La relajante escapada a la playa de Miriam se hizo añicos cuando se encontró con la mirada de su hija Pamela y su yerno al otro lado del vestíbulo del hotel, las mismas personas a las que había enterrado entre lágrimas cinco años antes. Con el corazón acelerado, Miriam tuvo que decidir: enfrentarse a los fantasmas que la acechaban o dejar que se perdieran entre la multitud bañada por el sol. Miriam salió del autobús del aeropuerto e inhaló profundamente. El aire salado de las Bahamas llenó sus pulmones, un cambio bienvenido después de la sofocante cabina del avión.
A sus sesenta y cinco años, estas vacaciones eran demasiado esperadas. Cinco años de dolor habían hecho mella en Miriam, marcando arrugas alrededor de sus ojos y boca que antes no tenía. El Ocean Club Resort se alzaba ante ella. Su reluciente estructura prometía solo relajación y evasión, así que Miriam se permitió una pequeña sonrisa mientras seguía a un botones hacia el vestíbulo. Los suelos de mármol resonaban con el parloteo de los turistas emocionados y el tintineo de los carritos de equipaje, y Miriam observaba sus caras felices, esperando sentirse igual que ellos. “Bienvenida al Ocean Club, señora. ¿Me puede decir su nombre para el check-in?”. La alegre voz de la recepcionista la sacó de sus pensamientos.
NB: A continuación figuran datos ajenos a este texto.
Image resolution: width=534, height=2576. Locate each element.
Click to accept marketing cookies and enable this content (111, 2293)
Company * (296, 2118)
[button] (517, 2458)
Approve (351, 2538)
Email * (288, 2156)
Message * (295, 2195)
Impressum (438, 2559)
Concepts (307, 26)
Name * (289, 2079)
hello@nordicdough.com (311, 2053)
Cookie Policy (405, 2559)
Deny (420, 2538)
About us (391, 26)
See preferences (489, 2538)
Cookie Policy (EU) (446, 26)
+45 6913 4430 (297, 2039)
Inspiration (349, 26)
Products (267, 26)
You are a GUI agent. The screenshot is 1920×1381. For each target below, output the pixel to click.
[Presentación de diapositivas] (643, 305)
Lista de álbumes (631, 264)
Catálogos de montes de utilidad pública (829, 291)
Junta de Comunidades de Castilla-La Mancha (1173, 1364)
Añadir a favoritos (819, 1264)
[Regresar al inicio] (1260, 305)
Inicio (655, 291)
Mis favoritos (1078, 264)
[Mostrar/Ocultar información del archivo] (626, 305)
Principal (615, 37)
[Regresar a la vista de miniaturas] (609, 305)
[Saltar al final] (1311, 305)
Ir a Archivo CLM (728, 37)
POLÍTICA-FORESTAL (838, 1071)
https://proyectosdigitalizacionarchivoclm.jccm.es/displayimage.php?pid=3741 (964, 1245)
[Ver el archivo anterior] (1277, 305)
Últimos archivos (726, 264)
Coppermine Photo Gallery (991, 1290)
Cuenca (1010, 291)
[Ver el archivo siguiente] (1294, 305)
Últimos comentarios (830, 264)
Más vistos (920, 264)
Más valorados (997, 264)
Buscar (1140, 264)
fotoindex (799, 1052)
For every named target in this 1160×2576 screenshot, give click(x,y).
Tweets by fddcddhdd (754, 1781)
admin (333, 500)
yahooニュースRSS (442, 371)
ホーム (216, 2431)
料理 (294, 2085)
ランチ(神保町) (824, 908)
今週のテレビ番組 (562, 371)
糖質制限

“Leary. Miriam”, respondió, buscando su identificación en el bolso. Mientras la recepcionista tecleaba en el ordenador, la mirada de Miriam se desvió. Fue entonces cuando los vio. El tiempo pareció detenerse. Se le cortó la respiración. Junto a la tienda de regalos, examinando una vitrina de conchas de colores, estaban dos personas que no podían estar allí. Su hija, Pamela, y su yerno, Frank. Pero estaban muertos. Muertos en un accidente de coche hacía cinco años… O eso creía. “¿Señora? La llave de su habitación”, la voz de la recepcionista sonaba distante. Miriam extendió la mano y agarró la llave sin mirar, sin apartar la vista de la pareja mientras se alejaban de la tienda de regalos y se dirigían a la salida.
Cruzó el vestíbulo a toda prisa, respirando con dificultad. Estaba realmente fuera de forma, y la pareja ya casi estaba en la puerta.
“¡Pamela!”, gritó Miriam. Incluso ella misma percibió la desesperación.
La mujer se giró y abrió los ojos de par en par, sorprendida. ¡Era Pamela, sin duda!
De repente, agarró el brazo de su marido y le susurró algo con urgencia. Frank miró hacia atrás, y Miriam vio cómo su rostro se transformaba en una máscara de pánico. Sin previo aviso, salieron corriendo.
El corazón de Miriam se aceleró mientras los seguía hacia la brillante luz del sol.
“¡Alto ahí!”, gritó, y su voz resonó por el camino de entrada bordeado de palmeras. “¡O llamo a la policía!”. La amenaza funcionó.
La pareja se quedó paralizada y sus hombros se hundieron, derrotados. Lentamente, se giraron para mirarla.
Los ojos de Pamela se llenaron de lágrimas, pero Miriam no tenía ni idea de por qué. ¿Lloraba Pamela por culpa, por la mentira o por algo más? “Mamá”, susurró su hija. “Podemos explicarlo”.
***
La puerta de la habitación de hotel de Pamela y Frank se cerró tras ellos, aislando el alegre ambiente vacacional del exterior. Dentro, el aire se sentía pesado, cargado con los últimos cinco años de luto de Miriam y su ira actual. Permaneció rígida con los brazos cruzados. “Empieza a hablar”, exigió con firmeza.
Frank se aclaró la garganta. “Señora Leary, nunca quisimos lastimarla”. “¿Lastimarme?” La risa de Miriam fue áspera. “Las enterré. A las dos. Lloré durante cinco años. ¿Y ahora estás aquí, diciéndome que nunca quisiste lastimarme?” Miriam se apartó de su hija, aunque también sentía el mismo deseo. “¿Qué razón podría justificar esto?” Frank y Pamela intercambiaron miradas preocupadas, y Frank tardó un segundo en hablar. «Ganamos la lotería». Se hizo el silencio, roto solo por el lejano sonido de las olas rompiendo en la playa. «La lotería», repitió Miriam con voz seca. «¿Así que fingieron sus propias muertes… porque ganaron dinero?» Pamela asintió y empezó a dar más detalles, aunque su voz apenas se oía.